確認したいのは、自宅が色の付いた範囲に入るかだけではありません。境界線に近い家ほど、天候や周囲の環境で余裕が削られやすいと考えます。
地図上で中央付近に見えても、アンテナが低い、建物に遮られる、樹木が送信所方向に重なる、といった条件で映りにくくなることがあります。
引っ越し前やアンテナ新設前なら、地図結果を保存しておくと相談時に説明しやすくなります。送信所名やエリア境界までの距離感もメモしておくと判断材料になります。
テレビのアンテナレベルで受信の余裕を見る
すでにテレビが映る家なら、テレビ本体の設定メニューからアンテナレベルを確認します。表示名や目安はメーカー・機種で違うため、複数チャンネルを同じ条件で比べることを優先し、取扱説明書やメーカー案内も合わせて確認してください。
数値が高いか低いかだけでなく、複数チャンネルで差があるか、雨の日に下がるか、録画機経由だけ弱いかを見ると、原因の切り分けに近づきます。
| 確認項目 | 見方 | 判断の目安 |
|---|---|---|
| 複数チャンネル | 各局のレベルを比べる | 1局だけ弱いなら局別の問題を疑う |
| 天候差 | 晴れと雨の日を比べる | 雨で下がるなら受信余裕が少ない |
| 機器経由 | テレビ直結と録画機経由を見る | 経由時だけ弱いなら配線も確認する |
1局だけ映らない、雨の日だけ乱れる、といった症状は、受信エリアの境界問題と重なることがあります。症状の出るチャンネルと時間帯をメモしておくと、次の確認がしやすくなります。
境界付近で映りにくい家に出やすいサイン
地図ではエリア内でも、受信の余裕が少ない家ではトラブルの出方に特徴があります。次のようなサインが重なるときは、地図だけで判断しない方が確実です。

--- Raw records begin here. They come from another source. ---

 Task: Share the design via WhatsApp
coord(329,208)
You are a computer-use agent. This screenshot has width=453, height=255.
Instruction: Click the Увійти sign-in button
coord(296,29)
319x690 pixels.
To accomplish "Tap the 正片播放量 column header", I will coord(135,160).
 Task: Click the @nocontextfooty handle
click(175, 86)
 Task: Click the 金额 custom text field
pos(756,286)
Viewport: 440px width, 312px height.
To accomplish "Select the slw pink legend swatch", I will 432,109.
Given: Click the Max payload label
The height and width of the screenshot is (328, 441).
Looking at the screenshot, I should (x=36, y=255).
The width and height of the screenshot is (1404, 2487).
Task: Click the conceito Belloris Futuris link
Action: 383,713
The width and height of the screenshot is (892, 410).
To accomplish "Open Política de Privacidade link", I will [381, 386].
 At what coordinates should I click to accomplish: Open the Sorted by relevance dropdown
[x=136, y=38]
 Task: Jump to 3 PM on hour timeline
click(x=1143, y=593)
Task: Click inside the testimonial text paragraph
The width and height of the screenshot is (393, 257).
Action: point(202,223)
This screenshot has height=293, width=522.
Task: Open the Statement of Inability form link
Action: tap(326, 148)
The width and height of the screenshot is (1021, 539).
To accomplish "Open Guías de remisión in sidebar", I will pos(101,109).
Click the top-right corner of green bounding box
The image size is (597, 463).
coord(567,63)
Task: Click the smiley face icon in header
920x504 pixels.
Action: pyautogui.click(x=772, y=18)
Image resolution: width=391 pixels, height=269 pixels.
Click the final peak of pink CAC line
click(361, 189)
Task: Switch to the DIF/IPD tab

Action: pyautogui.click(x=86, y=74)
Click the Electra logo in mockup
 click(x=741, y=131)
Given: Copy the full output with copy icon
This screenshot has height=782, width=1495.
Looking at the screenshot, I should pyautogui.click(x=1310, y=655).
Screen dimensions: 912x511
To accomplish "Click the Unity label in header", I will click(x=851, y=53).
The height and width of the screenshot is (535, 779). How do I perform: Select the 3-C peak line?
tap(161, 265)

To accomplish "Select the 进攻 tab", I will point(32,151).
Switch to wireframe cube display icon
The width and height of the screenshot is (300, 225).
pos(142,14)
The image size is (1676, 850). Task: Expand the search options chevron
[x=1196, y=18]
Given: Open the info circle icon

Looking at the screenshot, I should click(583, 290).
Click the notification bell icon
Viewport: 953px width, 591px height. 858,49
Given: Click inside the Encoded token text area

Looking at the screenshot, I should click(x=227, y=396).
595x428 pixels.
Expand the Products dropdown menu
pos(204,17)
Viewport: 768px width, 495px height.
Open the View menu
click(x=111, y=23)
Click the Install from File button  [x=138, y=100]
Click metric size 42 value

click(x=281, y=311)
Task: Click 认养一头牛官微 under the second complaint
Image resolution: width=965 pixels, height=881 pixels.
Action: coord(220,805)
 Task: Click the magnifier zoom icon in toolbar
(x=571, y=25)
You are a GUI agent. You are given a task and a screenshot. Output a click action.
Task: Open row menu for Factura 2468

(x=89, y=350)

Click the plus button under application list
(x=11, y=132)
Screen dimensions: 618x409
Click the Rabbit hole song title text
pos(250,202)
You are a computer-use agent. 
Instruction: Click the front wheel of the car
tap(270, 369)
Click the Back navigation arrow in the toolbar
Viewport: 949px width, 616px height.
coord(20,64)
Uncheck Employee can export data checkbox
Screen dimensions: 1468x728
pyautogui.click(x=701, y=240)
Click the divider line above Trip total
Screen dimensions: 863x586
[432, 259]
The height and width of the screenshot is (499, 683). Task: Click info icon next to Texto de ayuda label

- 雨、雪、強風の日だけブロックノイズやフリーズが増える
- 夏場など、送信所方向の木が茂る時期に乱れやすい
- 近隣の建物や足場ができてから映り方が変わった
- テレビ1台だけでなく、家全体で同じチャンネルが弱い
地デジは一定の受信品質を下回ると、少しの変化で急に映像が止まることがあります。「普段は映るが条件付きで乱れる」状態は、早めに記録しておくのが大切です。
対策はアンテナの種類より設置条件から考える
境界付近では、アンテナの種類を先に決めるより、送信所方向の見通し、設置高さ、向き、配線状態を確認する方が現実的です。
設置場所と向きは現地測定で確認する
一般に、屋根上など見通しの良い高所は受信環境を確保しやすい場所です。ただし高所作業は落下リスクがあるため、読者が屋根に上がって調整する前提では考えないでください。
平面アンテナや室内アンテナは設置しやすい一方で、弱電界や境界付近では環境の影響を受けやすい場合があります。八木式が向くか、壁面で足りるかは現地の受信状態で変わります。
ブースターは電波品質を見てから判断する
ブースターは入力されたテレビ信号を増幅する機器です。弱い信号を補える場合がありますが、ノイズを含む状態ではノイズも増幅するため万能ではありません。
アンテナの向き、設置位置、配線、分配数を見ずにブースターだけを追加すると、改善しないことがあります。先に受信品質を確認し、必要な場合だけ補助策として検討します。
地デジ受信エリアで迷ったときの相談前チェック
相談前は「映らない」とだけ伝えるより、地図結果と実際の症状をセットで伝える方が話が早く進みます。専門的な測定が必要かどうかも判断しやすくなります。
- A-PABで見た住所検索結果と送信所名
- チャンネル別のアンテナレベルと弱い局
- 雨、風、時間帯、季節で症状が変わるか
- アンテナ設置場所、分配器、ブースターの有無

引っ越し前なら住所検索結果、新築や交換前なら希望する設置場所、既存住宅なら症状が出る時間帯をメモします。写真を撮る場合も、屋根上へ上がらず安全な範囲にとどめてください。
まとめ|受信エリアは地図だけでなく余裕度まで確認する
判断点を先に確認します。地デジ受信エリアは、A-PABの地図で大まかな範囲を確認できます。ただし表示は目安であり、自宅のアンテナ高さや周囲の環境で映り方は変わります。
最初に住所検索で中央付近か境界付近かを見て、次にテレビのアンテナレベルを複数チャンネルで確認します。雨の日だけ乱れる場合は、日時と症状を記録してください。
境界付近では、アンテナの種類やブースターだけで決めず、設置条件と現地の受信品質を見て判断することが大切です。無理な高所確認は避け、記録をそろえて相談しましょう。